Data in this exercise:
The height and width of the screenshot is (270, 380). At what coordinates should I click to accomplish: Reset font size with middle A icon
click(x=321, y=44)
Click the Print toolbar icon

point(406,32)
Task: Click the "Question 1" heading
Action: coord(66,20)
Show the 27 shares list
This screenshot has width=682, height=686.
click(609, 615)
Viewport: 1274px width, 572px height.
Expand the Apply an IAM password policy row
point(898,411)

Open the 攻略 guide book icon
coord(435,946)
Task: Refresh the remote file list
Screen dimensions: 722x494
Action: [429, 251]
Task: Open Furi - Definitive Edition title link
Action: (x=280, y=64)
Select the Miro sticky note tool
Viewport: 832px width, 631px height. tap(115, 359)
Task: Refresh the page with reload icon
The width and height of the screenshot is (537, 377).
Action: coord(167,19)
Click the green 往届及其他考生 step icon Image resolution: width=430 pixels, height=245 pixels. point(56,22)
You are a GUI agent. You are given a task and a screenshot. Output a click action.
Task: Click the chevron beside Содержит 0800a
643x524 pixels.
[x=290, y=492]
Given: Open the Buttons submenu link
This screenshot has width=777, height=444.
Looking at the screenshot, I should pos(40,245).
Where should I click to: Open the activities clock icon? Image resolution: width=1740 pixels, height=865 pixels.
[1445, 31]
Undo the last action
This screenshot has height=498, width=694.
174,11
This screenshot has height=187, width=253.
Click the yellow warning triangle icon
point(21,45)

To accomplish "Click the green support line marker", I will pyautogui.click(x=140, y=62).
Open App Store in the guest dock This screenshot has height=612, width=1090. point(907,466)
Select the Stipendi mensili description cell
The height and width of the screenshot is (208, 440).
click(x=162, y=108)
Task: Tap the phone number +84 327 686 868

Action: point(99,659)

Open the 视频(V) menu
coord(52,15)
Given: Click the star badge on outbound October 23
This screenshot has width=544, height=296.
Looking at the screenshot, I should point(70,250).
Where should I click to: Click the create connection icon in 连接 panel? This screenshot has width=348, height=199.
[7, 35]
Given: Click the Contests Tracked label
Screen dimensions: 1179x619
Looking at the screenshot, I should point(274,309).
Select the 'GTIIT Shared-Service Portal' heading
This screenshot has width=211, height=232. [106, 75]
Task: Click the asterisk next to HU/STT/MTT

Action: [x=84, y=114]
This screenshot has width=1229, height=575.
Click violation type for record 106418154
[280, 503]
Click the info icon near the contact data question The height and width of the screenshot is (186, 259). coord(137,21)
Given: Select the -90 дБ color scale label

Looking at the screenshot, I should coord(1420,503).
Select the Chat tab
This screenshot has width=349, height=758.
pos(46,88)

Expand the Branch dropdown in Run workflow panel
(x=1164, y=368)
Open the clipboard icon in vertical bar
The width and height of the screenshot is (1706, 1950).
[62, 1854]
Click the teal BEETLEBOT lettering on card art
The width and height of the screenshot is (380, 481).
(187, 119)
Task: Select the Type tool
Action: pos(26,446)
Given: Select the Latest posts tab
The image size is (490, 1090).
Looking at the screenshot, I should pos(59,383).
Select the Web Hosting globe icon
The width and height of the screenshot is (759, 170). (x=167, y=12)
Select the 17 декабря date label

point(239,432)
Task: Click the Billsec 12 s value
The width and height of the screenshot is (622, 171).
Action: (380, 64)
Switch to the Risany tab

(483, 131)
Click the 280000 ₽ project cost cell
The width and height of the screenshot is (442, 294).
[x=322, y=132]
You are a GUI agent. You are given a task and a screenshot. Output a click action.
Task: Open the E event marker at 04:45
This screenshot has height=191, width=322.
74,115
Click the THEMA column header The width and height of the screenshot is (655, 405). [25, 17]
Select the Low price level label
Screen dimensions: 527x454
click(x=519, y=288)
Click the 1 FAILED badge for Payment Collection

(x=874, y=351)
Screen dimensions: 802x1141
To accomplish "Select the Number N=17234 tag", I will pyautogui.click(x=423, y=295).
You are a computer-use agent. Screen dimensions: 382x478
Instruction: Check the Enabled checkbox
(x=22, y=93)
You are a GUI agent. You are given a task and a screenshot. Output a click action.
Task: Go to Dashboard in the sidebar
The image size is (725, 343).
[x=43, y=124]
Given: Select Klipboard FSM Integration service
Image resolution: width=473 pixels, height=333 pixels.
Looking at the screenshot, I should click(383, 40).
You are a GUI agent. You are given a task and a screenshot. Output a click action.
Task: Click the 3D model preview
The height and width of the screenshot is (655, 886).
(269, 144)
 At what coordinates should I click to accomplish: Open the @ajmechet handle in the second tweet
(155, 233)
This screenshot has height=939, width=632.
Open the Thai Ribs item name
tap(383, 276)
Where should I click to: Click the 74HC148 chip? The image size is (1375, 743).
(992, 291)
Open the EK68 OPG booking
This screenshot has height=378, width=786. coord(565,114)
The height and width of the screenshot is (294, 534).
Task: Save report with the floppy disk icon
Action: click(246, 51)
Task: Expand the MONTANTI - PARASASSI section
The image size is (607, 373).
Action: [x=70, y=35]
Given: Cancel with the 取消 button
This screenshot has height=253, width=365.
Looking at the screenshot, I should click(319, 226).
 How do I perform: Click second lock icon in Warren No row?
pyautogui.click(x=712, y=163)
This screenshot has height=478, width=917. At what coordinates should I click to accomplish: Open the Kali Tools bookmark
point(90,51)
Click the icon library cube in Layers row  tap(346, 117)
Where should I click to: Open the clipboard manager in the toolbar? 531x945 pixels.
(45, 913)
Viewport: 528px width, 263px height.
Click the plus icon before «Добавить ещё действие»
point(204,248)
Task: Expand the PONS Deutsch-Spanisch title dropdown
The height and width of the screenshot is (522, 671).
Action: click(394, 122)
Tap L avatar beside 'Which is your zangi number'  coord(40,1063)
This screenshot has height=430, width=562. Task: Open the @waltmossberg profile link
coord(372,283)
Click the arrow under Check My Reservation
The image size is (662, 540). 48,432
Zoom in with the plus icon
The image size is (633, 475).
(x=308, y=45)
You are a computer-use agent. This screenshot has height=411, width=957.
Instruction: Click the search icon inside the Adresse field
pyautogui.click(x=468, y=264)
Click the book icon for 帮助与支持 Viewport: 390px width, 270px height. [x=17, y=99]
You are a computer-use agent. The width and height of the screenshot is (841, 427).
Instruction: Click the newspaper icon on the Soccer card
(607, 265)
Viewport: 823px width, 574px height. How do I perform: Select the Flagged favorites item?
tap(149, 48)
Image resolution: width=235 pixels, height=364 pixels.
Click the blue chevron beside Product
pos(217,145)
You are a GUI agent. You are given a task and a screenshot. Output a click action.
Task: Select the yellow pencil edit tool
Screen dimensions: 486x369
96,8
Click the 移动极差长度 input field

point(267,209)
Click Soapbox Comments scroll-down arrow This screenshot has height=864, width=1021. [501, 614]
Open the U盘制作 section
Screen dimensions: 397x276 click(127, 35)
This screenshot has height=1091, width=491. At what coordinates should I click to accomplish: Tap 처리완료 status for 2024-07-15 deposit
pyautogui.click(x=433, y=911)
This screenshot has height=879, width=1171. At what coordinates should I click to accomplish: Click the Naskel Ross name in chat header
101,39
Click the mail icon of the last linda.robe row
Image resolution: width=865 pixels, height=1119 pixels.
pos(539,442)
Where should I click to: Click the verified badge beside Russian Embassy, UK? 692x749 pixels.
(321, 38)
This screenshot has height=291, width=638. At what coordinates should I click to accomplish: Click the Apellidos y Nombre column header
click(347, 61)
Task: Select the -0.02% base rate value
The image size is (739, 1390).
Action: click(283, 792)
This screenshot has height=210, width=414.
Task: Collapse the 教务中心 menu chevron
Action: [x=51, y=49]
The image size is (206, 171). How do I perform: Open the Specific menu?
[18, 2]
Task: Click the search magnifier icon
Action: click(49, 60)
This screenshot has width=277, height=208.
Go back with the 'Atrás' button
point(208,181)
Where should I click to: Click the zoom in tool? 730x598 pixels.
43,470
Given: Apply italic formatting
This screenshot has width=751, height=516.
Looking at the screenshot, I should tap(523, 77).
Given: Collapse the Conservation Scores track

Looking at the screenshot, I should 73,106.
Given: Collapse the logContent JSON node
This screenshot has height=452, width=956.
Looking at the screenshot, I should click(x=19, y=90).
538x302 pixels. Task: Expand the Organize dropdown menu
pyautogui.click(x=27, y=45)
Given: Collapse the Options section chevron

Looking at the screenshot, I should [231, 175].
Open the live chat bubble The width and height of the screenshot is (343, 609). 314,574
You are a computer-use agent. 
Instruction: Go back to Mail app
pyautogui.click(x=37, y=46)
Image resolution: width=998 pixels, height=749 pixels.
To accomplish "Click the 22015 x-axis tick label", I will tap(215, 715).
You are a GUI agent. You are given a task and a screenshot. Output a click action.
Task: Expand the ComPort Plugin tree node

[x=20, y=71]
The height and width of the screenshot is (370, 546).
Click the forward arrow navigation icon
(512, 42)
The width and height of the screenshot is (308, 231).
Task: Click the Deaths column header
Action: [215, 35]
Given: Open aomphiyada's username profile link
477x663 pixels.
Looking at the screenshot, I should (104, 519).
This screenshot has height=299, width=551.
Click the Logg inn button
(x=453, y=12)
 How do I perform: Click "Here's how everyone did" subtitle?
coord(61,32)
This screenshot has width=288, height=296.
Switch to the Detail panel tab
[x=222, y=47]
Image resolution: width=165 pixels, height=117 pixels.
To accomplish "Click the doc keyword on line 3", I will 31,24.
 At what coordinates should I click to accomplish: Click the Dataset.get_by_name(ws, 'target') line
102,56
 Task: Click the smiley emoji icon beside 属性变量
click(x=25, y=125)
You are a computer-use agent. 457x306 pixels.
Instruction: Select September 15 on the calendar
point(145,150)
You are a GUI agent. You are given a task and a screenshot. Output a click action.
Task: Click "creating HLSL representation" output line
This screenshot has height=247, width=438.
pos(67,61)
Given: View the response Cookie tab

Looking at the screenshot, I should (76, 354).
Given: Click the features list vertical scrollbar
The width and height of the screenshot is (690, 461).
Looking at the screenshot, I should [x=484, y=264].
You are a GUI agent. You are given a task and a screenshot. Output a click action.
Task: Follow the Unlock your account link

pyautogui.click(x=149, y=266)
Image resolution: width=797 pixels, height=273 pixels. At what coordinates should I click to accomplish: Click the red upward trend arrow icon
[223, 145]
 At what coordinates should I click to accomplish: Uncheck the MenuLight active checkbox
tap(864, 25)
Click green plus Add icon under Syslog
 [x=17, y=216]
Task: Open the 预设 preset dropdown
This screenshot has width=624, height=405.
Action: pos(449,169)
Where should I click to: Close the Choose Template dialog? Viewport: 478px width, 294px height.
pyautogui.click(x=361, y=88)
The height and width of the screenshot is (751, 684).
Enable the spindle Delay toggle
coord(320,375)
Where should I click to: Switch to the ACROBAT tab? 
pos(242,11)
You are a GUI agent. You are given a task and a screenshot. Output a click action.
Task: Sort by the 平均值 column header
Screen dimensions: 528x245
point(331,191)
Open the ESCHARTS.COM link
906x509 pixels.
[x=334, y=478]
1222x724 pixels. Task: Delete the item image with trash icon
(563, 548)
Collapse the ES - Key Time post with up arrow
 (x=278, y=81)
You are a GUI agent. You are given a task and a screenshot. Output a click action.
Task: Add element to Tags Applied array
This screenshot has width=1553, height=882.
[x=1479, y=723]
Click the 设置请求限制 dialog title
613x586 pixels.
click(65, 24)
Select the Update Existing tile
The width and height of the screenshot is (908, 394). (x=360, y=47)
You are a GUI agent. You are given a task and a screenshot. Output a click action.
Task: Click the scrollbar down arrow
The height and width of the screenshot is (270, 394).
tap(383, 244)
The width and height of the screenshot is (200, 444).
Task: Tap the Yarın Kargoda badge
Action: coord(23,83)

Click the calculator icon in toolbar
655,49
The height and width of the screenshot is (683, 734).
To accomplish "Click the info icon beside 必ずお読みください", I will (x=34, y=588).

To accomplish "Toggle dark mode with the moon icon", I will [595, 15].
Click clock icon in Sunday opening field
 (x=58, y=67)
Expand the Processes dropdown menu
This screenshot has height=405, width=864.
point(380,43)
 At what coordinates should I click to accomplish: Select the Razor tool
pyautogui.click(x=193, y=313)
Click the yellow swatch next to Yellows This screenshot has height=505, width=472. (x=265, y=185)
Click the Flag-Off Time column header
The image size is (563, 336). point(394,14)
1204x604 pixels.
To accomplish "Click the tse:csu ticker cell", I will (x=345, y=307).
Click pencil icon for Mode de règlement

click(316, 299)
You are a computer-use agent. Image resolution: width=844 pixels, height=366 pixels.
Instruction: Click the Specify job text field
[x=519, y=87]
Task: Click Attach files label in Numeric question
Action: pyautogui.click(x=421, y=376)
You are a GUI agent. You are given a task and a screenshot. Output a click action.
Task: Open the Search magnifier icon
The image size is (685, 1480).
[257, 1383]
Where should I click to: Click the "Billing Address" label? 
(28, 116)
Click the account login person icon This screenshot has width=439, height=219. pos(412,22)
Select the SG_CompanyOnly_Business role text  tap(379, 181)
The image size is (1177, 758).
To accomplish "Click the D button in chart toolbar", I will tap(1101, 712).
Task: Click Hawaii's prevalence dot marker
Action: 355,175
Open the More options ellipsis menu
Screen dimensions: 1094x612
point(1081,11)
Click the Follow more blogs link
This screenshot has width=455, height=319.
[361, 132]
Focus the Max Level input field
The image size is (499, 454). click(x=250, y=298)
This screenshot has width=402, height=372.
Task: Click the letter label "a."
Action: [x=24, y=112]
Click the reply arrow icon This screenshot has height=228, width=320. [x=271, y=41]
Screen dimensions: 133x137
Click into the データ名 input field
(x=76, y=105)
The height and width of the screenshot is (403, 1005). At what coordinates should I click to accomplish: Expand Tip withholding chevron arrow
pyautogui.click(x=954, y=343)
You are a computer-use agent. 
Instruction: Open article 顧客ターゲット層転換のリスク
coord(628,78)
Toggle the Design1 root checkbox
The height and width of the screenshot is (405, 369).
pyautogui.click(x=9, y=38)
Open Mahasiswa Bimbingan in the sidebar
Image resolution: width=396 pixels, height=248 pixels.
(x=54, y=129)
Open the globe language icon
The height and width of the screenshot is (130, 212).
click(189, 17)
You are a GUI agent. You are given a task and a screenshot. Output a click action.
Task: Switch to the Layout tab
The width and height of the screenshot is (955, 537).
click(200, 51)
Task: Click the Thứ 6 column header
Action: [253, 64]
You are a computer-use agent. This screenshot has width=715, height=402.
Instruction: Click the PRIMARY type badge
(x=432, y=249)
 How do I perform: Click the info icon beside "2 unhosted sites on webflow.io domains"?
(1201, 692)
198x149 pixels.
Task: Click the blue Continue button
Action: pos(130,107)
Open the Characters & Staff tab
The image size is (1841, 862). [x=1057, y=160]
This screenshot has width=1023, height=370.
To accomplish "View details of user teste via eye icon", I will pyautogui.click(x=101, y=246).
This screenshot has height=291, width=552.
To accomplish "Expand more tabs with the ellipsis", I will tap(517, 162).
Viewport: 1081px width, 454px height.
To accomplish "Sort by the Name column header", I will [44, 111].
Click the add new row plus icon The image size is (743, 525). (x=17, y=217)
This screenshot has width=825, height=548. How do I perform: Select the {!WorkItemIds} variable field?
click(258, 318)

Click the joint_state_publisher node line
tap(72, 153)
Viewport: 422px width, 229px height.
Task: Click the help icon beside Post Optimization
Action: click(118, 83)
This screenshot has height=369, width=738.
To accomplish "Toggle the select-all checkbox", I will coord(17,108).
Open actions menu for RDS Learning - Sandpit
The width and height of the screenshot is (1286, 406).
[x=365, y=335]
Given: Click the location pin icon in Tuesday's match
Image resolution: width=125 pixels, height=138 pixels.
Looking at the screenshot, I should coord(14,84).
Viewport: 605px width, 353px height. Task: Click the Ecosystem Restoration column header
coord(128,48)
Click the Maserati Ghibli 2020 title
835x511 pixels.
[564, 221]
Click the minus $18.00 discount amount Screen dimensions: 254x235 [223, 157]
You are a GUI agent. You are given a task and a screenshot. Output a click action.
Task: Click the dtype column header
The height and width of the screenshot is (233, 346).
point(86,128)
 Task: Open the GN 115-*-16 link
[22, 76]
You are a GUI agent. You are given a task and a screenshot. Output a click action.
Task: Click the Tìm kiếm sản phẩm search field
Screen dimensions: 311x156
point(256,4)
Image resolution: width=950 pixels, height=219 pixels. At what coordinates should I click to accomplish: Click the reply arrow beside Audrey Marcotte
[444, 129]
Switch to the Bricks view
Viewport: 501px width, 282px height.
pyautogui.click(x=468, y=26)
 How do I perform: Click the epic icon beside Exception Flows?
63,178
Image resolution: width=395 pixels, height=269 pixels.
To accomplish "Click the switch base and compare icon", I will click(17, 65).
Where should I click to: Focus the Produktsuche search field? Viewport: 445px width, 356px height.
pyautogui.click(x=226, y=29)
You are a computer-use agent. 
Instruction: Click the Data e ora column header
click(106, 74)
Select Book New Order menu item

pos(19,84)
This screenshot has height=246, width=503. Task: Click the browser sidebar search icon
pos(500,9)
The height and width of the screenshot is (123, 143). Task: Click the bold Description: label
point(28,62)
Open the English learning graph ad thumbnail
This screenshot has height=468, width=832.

Work instructions: Return the lines of the listing where the string "computer" appears.

Answer to this task:
You are a computer-use agent. Screen dimensions: 382x478
You are a computer-use agent. This screenshot has height=411, width=957.
You are a computer-use agent. The width and height of the screenshot is (841, 427).
You are a computer-use agent. 
You are a computer-use agent. 457x306 pixels.
You are a computer-use agent. Image resolution: width=844 pixels, height=366 pixels.
You are a computer-use agent. 
You are a computer-use agent. This screenshot has width=715, height=402.
You are a computer-use agent. 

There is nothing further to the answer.